Work to be completed: Could the entries below be retyped exactly and in full?

Collection entries:
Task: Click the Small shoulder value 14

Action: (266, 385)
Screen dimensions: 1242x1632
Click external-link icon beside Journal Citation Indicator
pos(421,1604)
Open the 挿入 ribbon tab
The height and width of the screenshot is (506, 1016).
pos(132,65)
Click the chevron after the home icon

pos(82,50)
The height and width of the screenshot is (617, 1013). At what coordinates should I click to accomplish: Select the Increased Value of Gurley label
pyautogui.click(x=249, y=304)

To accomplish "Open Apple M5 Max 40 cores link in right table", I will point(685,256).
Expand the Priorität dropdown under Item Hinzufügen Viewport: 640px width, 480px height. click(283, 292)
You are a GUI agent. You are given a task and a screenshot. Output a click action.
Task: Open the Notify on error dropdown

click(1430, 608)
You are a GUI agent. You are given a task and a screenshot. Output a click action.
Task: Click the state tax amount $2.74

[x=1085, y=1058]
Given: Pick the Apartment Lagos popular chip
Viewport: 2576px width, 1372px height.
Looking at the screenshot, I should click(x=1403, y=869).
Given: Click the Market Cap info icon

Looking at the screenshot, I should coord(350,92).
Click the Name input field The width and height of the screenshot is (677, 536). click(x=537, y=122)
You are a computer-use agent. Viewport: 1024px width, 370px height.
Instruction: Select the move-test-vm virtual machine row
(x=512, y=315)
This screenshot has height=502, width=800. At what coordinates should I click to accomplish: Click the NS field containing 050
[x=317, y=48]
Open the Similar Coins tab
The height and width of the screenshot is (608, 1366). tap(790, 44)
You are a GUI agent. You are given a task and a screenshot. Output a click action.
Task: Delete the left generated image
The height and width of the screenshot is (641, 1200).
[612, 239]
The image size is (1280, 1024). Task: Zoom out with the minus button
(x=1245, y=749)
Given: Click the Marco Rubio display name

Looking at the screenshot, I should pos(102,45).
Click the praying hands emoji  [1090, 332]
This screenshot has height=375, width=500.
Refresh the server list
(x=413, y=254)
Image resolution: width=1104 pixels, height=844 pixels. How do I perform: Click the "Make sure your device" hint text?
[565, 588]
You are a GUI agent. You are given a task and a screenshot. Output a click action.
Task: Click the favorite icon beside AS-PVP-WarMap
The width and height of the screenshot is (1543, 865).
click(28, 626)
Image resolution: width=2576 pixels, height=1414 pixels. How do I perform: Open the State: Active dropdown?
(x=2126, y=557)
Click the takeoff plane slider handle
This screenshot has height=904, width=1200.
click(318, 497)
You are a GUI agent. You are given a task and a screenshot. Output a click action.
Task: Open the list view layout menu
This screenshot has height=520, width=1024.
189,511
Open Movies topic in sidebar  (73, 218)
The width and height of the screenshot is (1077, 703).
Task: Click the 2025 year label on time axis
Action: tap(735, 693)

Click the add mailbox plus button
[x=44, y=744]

Answer to this problem:
Task: Click the Small shoulder value 14

Action: (266, 385)
Screen dimensions: 1242x1632
Click external-link icon beside Journal Citation Indicator
pos(421,1604)
Open the 挿入 ribbon tab
The height and width of the screenshot is (506, 1016).
pos(132,65)
Click the chevron after the home icon

pos(82,50)
The height and width of the screenshot is (617, 1013). At what coordinates should I click to accomplish: Select the Increased Value of Gurley label
pyautogui.click(x=249, y=304)

To accomplish "Open Apple M5 Max 40 cores link in right table", I will point(685,256).
Expand the Priorität dropdown under Item Hinzufügen Viewport: 640px width, 480px height. click(283, 292)
You are a GUI agent. You are given a task and a screenshot. Output a click action.
Task: Open the Notify on error dropdown

click(1430, 608)
You are a GUI agent. You are given a task and a screenshot. Output a click action.
Task: Click the state tax amount $2.74

[x=1085, y=1058]
Given: Pick the Apartment Lagos popular chip
Viewport: 2576px width, 1372px height.
Looking at the screenshot, I should click(x=1403, y=869).
Given: Click the Market Cap info icon

Looking at the screenshot, I should coord(350,92).
Click the Name input field The width and height of the screenshot is (677, 536). click(x=537, y=122)
You are a computer-use agent. Viewport: 1024px width, 370px height.
Instruction: Select the move-test-vm virtual machine row
(x=512, y=315)
This screenshot has height=502, width=800. At what coordinates should I click to accomplish: Click the NS field containing 050
[x=317, y=48]
Open the Similar Coins tab
The height and width of the screenshot is (608, 1366). tap(790, 44)
You are a GUI agent. You are given a task and a screenshot. Output a click action.
Task: Delete the left generated image
The height and width of the screenshot is (641, 1200).
[612, 239]
The image size is (1280, 1024). Task: Zoom out with the minus button
(x=1245, y=749)
Given: Click the Marco Rubio display name

Looking at the screenshot, I should pos(102,45).
Click the praying hands emoji  [1090, 332]
This screenshot has height=375, width=500.
Refresh the server list
(x=413, y=254)
Image resolution: width=1104 pixels, height=844 pixels. How do I perform: Click the "Make sure your device" hint text?
[565, 588]
You are a GUI agent. You are given a task and a screenshot. Output a click action.
Task: Click the favorite icon beside AS-PVP-WarMap
The width and height of the screenshot is (1543, 865).
click(28, 626)
Image resolution: width=2576 pixels, height=1414 pixels. How do I perform: Open the State: Active dropdown?
(x=2126, y=557)
Click the takeoff plane slider handle
This screenshot has height=904, width=1200.
click(318, 497)
You are a GUI agent. You are given a task and a screenshot. Output a click action.
Task: Open the list view layout menu
This screenshot has height=520, width=1024.
189,511
Open Movies topic in sidebar  (73, 218)
The width and height of the screenshot is (1077, 703).
Task: Click the 2025 year label on time axis
Action: tap(735, 693)

Click the add mailbox plus button
[x=44, y=744]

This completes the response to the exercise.